Arrangement of soil physical components often identified as soil structure, controls internal movement and storage of heat and fluids, impacts plant root growth, affects the soil environment critical to soil biology, and interacts with precipitation affecting water runoff, infiltration, and water quality.  Soil structure, one of the most studied and important soil science phenomena, remains arguably the most elusive soil property to quantify.  The objective of the paper is to review selected influences of soil structure on soil processes and discuss an alternative for advancing the science of soil structure characterization. Heat conduction depends on continuous pathways through which heat flows in response to temperature gradient, and the thermal conductivity of material comprising the pathway.

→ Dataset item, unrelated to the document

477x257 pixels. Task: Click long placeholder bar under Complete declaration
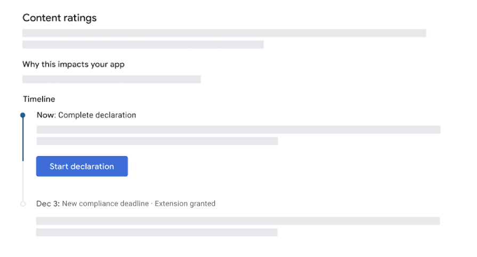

Critical to heat conduction is frequency and distribution of particle to particle contact points as these form the heat conduction bridge between soil solids. Movement of water in the unsaturated state occurs on particle surfaces and also is highly dependent on frequency and distribution of the bridge for water flow from particle to particle in response to a water potential gradient. Through managing particle contact points and size and continuity of voids between particles, which determines saturated water movement and gas exchange, we manage soil water, temperature and gas conditions.  Soil structure effects on mass and energy flow are modified by water dynamics on particle surfaces and at particle contact points as it affects the mass and energy flow network. An alternative method for characterizing soil structure, the Generalized Soil Structure Index, involving the three phases of solids, liquid and gas will be proposed for characterizing soil structural conditions as they impact soil productivity.